Tuesday 9 October 2012

Iteration

I haven't checked the charts but somewhere over Britain must be the line where two weather systems are meeting. My parents on holiday in Dorset are having all the symptoms of a low pressure front. They're particularly enjoying the rain. In Stirling this was our fourth day in the row of skies passing for summer: calm and blue. But clear skies, particularly at night, give the air an added bite. Winter is settling in. It can be seen in the paleness of the blue and the skeins of geese crossing over, daily. Curiously no Redwings yet.
I walked over the bridge across the loch just before the sunset, pausing to take a picture. If I wasn't busy I would've waited for the sun to drop fully to reveal the rich colours that are just forming, waiting to paint that line of wispy cloud. It'll do though. The pre-sunset is better than no sunset at all.

Saturday 6 October 2012

Two Variations

Saturday

A second consecutive day of sun; this time spent knee deep in the medieval poetry of Chaucer.

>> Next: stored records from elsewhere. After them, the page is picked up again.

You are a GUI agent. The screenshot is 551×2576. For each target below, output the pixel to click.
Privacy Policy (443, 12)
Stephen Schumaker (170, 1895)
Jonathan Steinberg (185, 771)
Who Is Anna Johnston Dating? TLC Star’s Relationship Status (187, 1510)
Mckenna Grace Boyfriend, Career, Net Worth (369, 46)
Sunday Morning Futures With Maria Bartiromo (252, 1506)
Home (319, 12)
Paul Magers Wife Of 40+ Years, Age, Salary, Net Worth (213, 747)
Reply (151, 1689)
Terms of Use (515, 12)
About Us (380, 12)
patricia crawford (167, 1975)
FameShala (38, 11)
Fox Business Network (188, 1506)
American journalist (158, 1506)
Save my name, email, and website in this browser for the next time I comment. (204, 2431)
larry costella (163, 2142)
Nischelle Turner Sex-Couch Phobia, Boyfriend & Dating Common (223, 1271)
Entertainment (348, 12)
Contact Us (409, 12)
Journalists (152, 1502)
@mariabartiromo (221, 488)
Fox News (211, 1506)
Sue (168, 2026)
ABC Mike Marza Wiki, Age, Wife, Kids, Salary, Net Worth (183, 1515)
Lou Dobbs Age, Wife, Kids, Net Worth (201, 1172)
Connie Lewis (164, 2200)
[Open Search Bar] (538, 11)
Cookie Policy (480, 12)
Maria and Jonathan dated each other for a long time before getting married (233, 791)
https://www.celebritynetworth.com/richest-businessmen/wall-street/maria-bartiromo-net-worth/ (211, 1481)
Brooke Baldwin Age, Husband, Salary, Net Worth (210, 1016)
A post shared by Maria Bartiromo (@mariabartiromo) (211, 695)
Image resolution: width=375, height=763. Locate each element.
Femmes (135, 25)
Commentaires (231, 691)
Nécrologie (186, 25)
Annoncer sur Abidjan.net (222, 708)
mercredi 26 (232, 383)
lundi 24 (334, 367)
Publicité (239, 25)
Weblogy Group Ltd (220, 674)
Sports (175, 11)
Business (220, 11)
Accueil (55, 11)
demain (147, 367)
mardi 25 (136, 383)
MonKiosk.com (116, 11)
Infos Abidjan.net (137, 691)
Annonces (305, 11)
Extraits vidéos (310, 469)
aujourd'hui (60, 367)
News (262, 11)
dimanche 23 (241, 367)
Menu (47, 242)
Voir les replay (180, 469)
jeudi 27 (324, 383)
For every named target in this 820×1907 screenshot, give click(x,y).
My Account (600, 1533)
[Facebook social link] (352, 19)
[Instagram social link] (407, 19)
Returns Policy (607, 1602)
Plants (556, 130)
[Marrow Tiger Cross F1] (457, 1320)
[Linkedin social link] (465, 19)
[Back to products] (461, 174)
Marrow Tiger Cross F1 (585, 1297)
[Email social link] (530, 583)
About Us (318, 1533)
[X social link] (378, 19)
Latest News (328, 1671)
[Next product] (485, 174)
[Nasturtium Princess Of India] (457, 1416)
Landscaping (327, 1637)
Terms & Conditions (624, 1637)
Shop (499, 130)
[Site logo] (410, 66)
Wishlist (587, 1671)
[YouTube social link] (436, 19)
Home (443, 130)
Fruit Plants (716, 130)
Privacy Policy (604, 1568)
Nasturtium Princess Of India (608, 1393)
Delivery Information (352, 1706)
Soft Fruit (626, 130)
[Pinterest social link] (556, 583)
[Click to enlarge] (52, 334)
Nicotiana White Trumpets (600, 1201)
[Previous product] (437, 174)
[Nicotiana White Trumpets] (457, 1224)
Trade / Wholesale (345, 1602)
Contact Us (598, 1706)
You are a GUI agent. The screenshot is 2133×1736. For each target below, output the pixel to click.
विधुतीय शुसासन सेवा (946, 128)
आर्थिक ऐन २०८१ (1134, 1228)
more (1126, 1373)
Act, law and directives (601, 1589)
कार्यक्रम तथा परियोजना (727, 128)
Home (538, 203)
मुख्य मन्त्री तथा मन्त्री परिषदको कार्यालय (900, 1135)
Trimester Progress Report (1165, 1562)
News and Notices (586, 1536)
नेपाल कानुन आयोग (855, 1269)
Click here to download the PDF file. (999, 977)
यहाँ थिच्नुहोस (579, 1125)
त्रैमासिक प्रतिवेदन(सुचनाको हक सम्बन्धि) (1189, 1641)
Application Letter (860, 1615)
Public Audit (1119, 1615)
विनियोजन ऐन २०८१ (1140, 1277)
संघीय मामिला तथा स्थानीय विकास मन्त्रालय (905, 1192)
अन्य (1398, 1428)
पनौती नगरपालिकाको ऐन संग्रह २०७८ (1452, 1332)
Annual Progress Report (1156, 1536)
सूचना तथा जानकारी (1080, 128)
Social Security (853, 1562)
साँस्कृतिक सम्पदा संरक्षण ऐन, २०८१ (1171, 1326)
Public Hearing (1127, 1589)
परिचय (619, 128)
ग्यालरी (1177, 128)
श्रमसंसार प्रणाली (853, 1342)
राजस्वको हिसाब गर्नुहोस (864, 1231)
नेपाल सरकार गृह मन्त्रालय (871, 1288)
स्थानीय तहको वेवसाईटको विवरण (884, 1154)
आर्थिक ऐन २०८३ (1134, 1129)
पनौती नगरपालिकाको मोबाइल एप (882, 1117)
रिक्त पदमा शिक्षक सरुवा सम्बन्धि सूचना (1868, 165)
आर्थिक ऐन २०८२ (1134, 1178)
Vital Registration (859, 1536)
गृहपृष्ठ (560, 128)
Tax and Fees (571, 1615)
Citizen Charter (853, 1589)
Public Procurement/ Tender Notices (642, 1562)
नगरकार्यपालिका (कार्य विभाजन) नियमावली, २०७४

‘Nor other cure canstow noon for me.        
Eek I nil not be cured, I wol deye;
What knowe I of the quene Niobe?
Lat be thyne olde ensaumples, I thee preye.'

Indeed. The sky was a faded blue and I reclined on my bed, looking out the window. Wispy clouds and the occasional leaf rolled through on the gentle breeze. This is October. This is traditionally the season that should be spent digging fingernails into palms in stiff easterly winds by the coast, waiting for that unusual looking warbler to reappear (and to inevitably be just a Chiffchaff). This is the third week university slump though; my Hamlet phase when the uses of the outside world seem weary, stale, flat and unprofitable to me.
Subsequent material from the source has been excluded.